> _Exercise instructions_: Only the lines from the one with "Given: Click the next record right arrow" through the last line of the data below are to be duplicated, exactly and without pictures.
***** Material for this task
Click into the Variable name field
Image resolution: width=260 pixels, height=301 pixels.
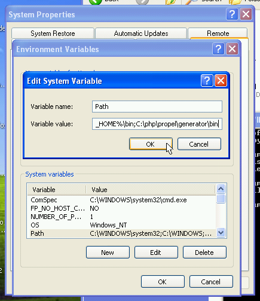click(x=157, y=107)
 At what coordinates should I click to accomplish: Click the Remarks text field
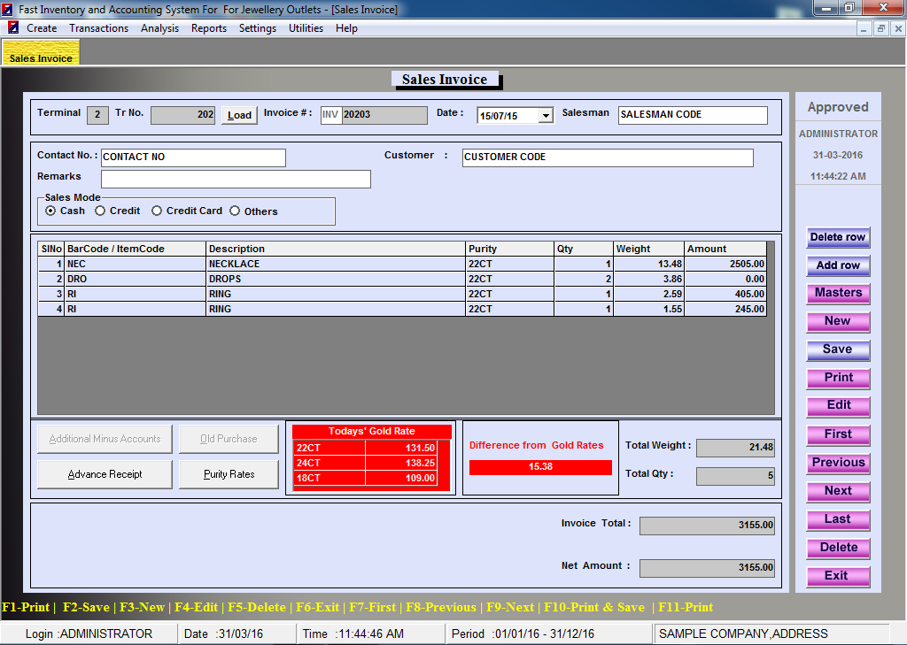pyautogui.click(x=236, y=180)
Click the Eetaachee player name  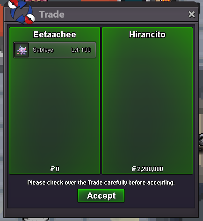[55, 35]
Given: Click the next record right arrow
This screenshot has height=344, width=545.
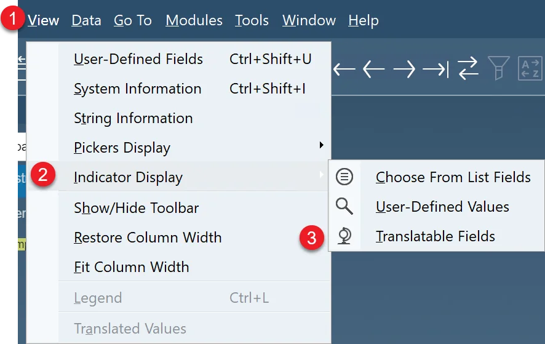Looking at the screenshot, I should pyautogui.click(x=404, y=69).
**********
> _Worked solution_:
Given: Click the next record right arrow
This screenshot has height=344, width=545.
Looking at the screenshot, I should pyautogui.click(x=404, y=69).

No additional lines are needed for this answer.